So far, of the 20+ people to whom I've shown it, one has taken it off voluntarily, and all had variations of, "Holy shit, this is really amazing."

4 comments

They're impressive. But, we're impressed by the technology, the potential. It's a demo.

To get usage though, it needs to get past that stage where you are putting it on to see how cool it is. It needs to get to where you don't care so much about the headset, you just want the content.

I prefer game of thrones on a shitty laptop to storage wars on a hd

That's the reaction that got it as far as manufacturing. What's there to keep people engaged once it becomes normal? Hopefully this will turn out more like 3D graphics than 3D movies.
I had that reaction to my brother's Vive too. It was really amazing. But that doesn't matter. I probably wouldn't spend more than $30 on one. Despite being blown away, there are no compelling games and it gave me a headache.
> it gave me a headache

This is possibly because the interpupillary distance wasn't correctly calibrated for your eyes, which means you didn't get the correct scale and depth of things (hard to notice explicitly except that your brain doesn't like it).

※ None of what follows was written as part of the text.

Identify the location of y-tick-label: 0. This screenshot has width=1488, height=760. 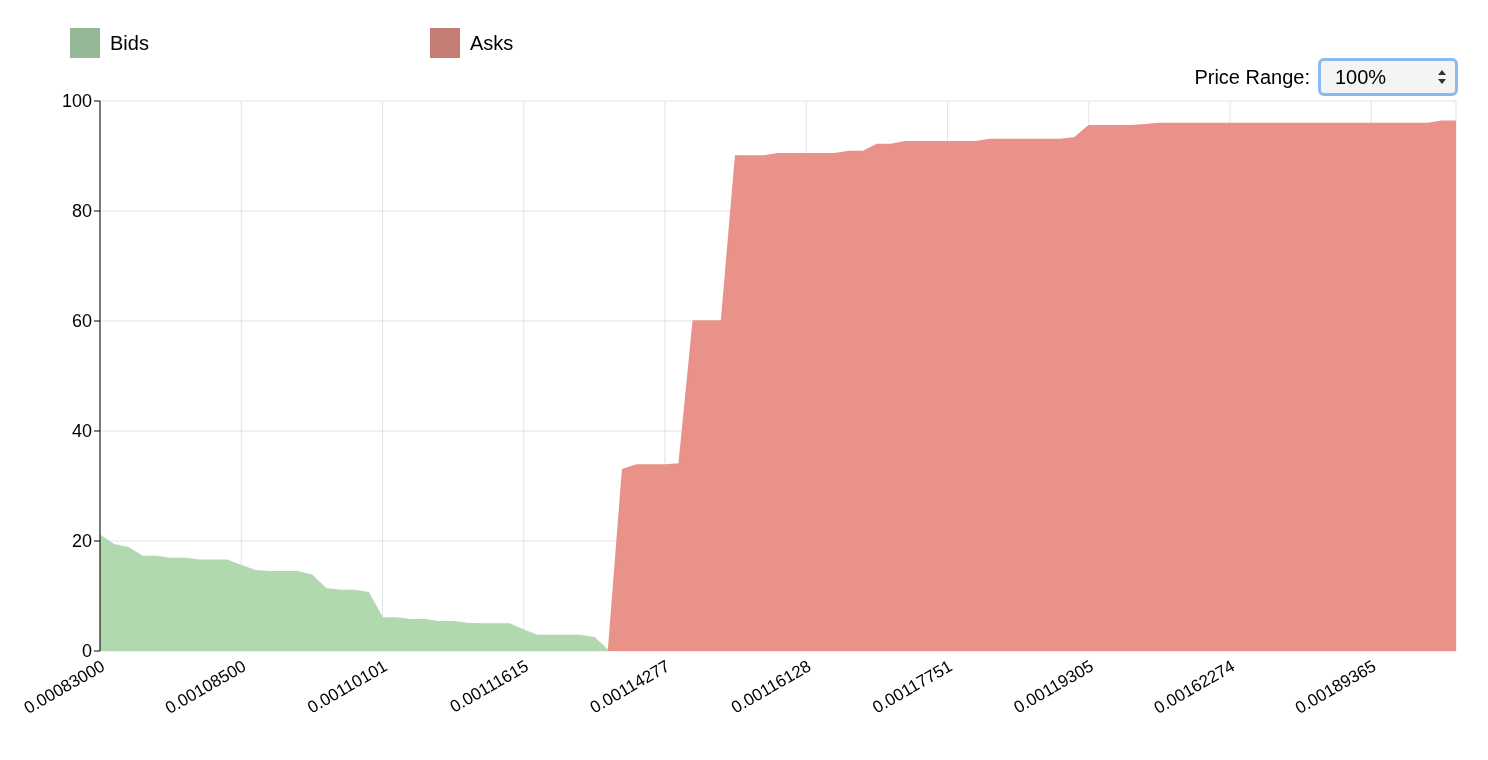
(86, 652).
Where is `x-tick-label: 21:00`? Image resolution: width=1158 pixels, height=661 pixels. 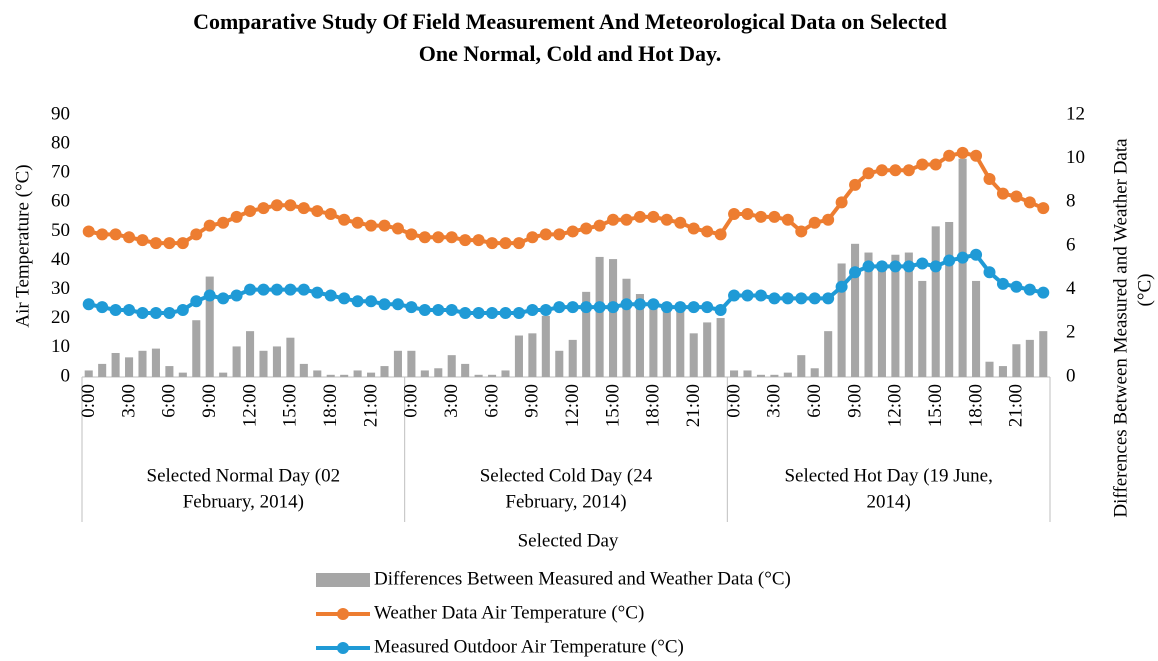 x-tick-label: 21:00 is located at coordinates (694, 406).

In a similar boat but at the same time I haven't pulled my VIVE out in almost a week now - when I think about why it's because 1) the hassle of getting the headset on comfortably 2) lack of new and interesting software/games to try. Will come with time, comfortable lightweight HMD + good telepresence apps will be the breaking point for this tech imo
Is there an app to walk on street view? That would be a compelling use case.
Street view images are fixed viewpoint and low resolution.